Сережик (Даниелян) - страница 105

Бабка Вардануш, как я уже говорил, ненавидела мою мать, но меня очень любила и так же, как и бабуля Лиза, говорила мне, что я у них за двоих. Сперва я не понимал, о чем это они. За двоих? Но когда я немного подрос, мама рассказала о той большой трагедии, которая произошла с ними. Время пришло, я уже должен был узнать смысл этого магического предложения, которое повторяли бабушки. «Ты живешь за двоих».

Серёжик

– До тебя, Ёжик мой, – мама меня так называла с детства, – после Гаги у меня родился сын, и я назвала его Серёжиком. Ну, ты ведь знаешь, я люблю это имя. Поскольку меня в этом проклятом Ленинакане терроризировали твоя бабка и проститутка Маро, плод развивался неполноценно, ребенок родился недоразвитым. У него нос был без дырок, и нужна была операция. Бабка и Маро все сваливали на меня, мол, я не могу родить нормального ребенка, и если даже Гага, твоя сестра, и родилась нормальной, то это чистая случайность. Они говорили, что я худая, а худая женщина в Ленинакане – это криминал! Меня называли чахоточной селедкой. Отец молчал, потому что он – тряпка половая, об него только ноги вытирать, а я не имела голоса у этой Кабанихи. Я была у них «лучом света в темном царстве».
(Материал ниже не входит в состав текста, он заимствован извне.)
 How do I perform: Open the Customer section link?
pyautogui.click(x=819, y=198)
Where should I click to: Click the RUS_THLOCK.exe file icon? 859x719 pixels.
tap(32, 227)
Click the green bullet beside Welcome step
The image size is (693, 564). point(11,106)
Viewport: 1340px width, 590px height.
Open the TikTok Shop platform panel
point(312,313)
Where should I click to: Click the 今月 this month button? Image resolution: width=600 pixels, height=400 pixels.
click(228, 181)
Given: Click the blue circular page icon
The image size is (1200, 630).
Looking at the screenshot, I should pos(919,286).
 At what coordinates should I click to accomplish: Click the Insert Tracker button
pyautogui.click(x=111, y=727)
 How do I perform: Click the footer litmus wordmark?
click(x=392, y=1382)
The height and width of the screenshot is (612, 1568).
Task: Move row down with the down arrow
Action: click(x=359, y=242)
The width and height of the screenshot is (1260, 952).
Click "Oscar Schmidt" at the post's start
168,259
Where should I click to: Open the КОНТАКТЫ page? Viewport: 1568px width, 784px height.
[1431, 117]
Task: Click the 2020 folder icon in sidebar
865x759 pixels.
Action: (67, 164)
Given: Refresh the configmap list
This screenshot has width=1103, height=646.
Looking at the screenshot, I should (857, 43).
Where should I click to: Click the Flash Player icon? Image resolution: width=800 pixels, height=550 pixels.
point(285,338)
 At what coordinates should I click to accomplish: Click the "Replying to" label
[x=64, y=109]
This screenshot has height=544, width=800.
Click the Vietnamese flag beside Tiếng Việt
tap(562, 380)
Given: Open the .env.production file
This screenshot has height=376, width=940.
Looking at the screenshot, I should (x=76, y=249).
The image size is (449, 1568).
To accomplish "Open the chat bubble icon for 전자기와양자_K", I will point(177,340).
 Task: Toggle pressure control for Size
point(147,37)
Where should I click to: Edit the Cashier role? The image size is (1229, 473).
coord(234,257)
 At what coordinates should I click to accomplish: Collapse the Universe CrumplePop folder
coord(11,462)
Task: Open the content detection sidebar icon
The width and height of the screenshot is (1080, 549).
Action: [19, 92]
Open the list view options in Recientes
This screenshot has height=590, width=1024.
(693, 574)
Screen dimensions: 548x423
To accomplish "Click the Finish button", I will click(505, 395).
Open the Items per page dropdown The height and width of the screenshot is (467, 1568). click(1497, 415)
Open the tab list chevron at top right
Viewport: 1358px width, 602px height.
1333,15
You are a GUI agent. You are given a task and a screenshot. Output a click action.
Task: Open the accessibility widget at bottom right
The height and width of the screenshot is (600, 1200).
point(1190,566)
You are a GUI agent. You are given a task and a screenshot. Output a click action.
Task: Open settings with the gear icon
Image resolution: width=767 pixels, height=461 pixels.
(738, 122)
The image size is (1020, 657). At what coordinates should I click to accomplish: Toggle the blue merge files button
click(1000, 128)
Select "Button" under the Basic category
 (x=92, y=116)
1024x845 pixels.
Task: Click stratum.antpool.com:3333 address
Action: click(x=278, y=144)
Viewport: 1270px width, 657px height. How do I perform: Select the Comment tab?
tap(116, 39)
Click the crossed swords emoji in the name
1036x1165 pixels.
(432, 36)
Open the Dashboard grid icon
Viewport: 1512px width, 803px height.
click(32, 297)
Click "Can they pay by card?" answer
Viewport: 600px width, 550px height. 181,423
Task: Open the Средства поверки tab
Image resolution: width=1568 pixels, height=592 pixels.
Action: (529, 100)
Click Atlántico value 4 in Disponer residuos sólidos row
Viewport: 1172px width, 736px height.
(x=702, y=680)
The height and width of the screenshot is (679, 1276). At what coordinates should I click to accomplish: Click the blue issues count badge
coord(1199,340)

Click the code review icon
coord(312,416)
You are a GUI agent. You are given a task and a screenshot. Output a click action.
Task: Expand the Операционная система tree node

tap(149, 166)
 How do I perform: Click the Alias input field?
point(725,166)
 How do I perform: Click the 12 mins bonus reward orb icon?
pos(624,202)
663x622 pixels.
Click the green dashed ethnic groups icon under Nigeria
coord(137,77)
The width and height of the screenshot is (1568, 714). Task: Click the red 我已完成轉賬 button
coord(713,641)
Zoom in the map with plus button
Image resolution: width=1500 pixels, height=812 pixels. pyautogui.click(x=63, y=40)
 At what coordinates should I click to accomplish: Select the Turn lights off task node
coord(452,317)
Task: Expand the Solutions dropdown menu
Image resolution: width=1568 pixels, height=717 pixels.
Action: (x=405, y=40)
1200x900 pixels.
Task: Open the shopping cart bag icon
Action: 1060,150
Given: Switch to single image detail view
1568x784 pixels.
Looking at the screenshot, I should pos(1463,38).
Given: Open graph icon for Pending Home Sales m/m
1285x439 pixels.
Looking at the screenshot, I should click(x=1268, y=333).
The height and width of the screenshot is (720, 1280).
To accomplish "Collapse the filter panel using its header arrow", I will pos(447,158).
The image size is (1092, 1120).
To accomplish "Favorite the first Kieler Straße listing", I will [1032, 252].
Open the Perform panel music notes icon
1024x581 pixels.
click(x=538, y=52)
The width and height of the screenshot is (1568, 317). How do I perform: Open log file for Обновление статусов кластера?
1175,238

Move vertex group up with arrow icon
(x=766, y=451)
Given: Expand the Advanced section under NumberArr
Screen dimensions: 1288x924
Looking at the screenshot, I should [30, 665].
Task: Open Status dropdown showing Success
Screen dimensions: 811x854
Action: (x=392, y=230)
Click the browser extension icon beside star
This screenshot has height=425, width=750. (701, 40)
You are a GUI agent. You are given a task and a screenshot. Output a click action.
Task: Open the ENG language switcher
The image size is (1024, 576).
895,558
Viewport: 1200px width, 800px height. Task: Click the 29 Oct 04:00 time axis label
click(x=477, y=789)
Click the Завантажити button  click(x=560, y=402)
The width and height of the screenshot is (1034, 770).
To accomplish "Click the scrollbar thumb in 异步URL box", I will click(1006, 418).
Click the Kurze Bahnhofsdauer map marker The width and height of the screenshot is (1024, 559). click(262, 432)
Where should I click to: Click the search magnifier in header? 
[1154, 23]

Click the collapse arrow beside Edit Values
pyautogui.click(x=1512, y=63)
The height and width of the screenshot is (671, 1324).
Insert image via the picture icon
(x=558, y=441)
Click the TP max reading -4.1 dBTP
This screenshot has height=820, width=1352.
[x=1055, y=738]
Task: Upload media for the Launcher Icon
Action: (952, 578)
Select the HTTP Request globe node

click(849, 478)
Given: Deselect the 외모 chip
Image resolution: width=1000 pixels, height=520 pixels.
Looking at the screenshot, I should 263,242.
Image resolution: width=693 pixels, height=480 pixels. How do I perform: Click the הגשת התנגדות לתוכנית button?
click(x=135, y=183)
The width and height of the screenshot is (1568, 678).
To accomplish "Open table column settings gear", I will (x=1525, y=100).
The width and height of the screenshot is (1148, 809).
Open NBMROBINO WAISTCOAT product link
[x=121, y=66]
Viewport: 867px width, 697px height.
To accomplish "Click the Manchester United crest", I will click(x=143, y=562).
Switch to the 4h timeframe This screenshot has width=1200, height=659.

Она всюду пихала примеры из русской литературы и просила меня обязательно это прочитать, когда вырасту. Чаще всего я слышал про Анну Каренину, как она бросилась под поезд из-за любви и позора. Мама говорила, что женщины, которые кончают жизнь самоубийством, сильные. Она бы тоже так хотела, но поезд ей не по душе.

– Я не хочу, чтоб меня потом по частям собирали. Лучше отравиться.

Уже под конец жизни она просила меня заказать ей крематорий, чтобы она не выглядела уродкой, старухой в гробу. И мама не хотела, чтобы ее ели черви. Странно как-то: последние двадцать лет жизни она готовилась к смерти и заботилась, как ее похоронят.

В общем, взяли они с отцом маленького Серёжика и поехали в Москву, в клинику Боткина, чтобы там ребенку прооперировали нос. Думаю, если бы это случилось сейчас, эту операцию сделали бы прямо в роддоме, но тогда надо было ехать в Москву. Серёжику было уже шесть месяцев, и он не мог нормально есть и пить, дышал через рот, и уже наступало кислородное голодание. Доктор сказал, что это повлияет на развитие его мозга. Было решено делать операцию. Она прошла неудачно, и Серёжик умер.

Как видите, мой дорогой читатель, если вы – плод любви, то я – плод смерти. Я родился за него потом.

Мама рассказывала, что она не могла плакать. В больнице работала русская санитарка Вера Григорьевна. Она пожалела молодую семью и приютила их на время, пока они были в Москве. Мама и папа провели у нее и ночь перед похоронами. Я видел могилу своего брата. На каменной плите написано: «Даниелян Сергей». У меня опять возникло такое чувство, что я вижу свою могилу.